During surgery, your surgeon will likely use small devices called suture anchors to reattach the tendon to bone. Each anchor costs about $578 on average, with a range of $300 to $850 depending on the type. A typical repair uses two to four anchors, adding $600 to $3,400 in implant costs to the bill. These are usually bundled into the facility charge, but they can sometimes appear as a separate line item.

Physical Therapy After Surgery

Recovery from rotator cuff surgery requires several months of physical therapy, and this is where costs can quietly add up. With insurance, a PT session typically runs $20 to $55 per visit. Without insurance, expect $75 to $150 per session, with some providers charging up to $350. Most patients attend two to three sessions per week for the first few months, then taper to once a week. A full course of rehabilitation can span four to six months, meaning 40 to 70 sessions total. At out-of-pocket rates, that could add $3,000 to $10,000 to the overall cost of your recovery.

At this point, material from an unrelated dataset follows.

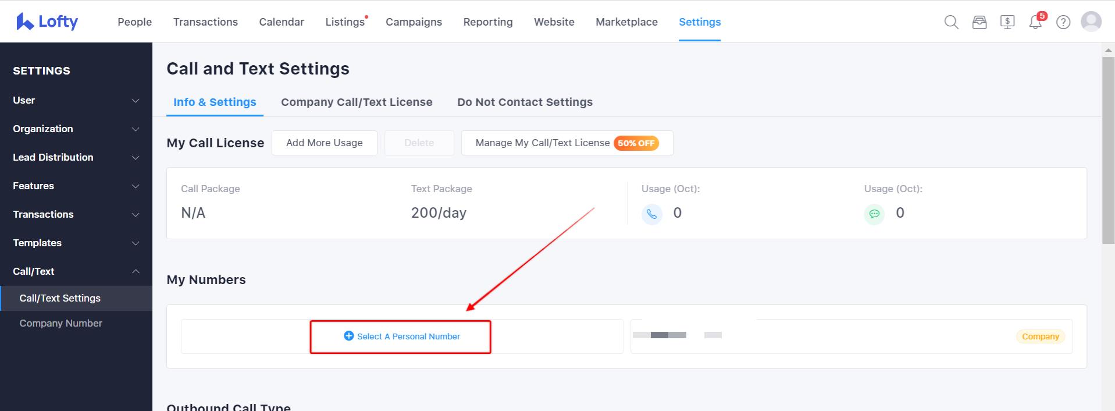Switch to Company Call/Text License tab

[x=357, y=102]
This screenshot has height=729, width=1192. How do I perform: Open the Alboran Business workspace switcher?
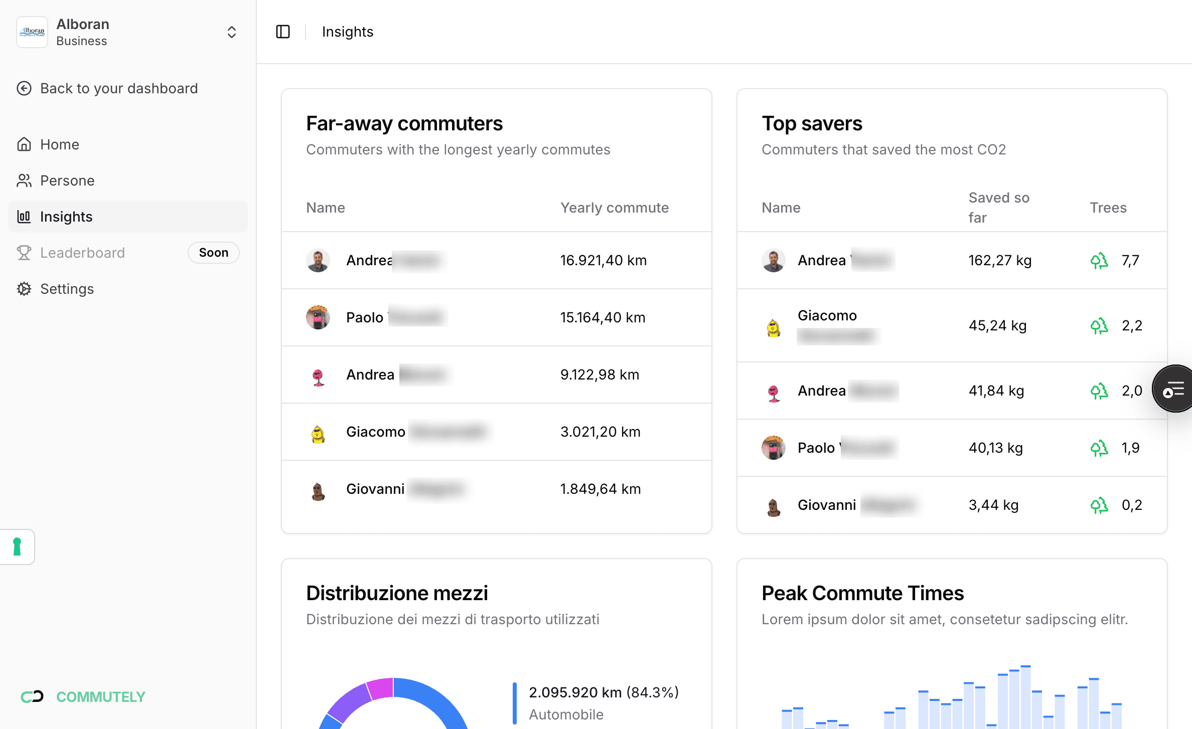[x=231, y=32]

How to Estimate Your Total Bill

To get a realistic picture of what you’ll pay, add up four categories: the pre-operative MRI, the surgery itself (facility fee, surgeon fee, and anesthesia), surgical implants if billed separately, and post-operative physical therapy. For someone with insurance having an arthroscopic repair at a surgery center, a reasonable estimate might look like this:

  • MRI copay: $100 to $500
  • Surgery copay/coinsurance: $500 to $1,500
  • Physical therapy copays: $800 to $3,000 over several months
  • Estimated total out of pocket: $1,400 to $5,000

Without insurance, the total from MRI through completed physical therapy can reach $10,000 to $20,000 or more. You can look up facility-specific pricing by searching Medicare’s Procedure Price Lookup tool using CPT code 29827 for arthroscopic rotator cuff repair. Even if you don’t have Medicare, this gives you a useful baseline for comparing what facilities charge.

Before scheduling, ask your surgeon’s office for a cost estimate that includes the facility fee, professional fee, and anesthesia. Request the same from the imaging center for your MRI. These upfront conversations won’t eliminate surprise charges, but they give you a much clearer picture than waiting for the bills to arrive.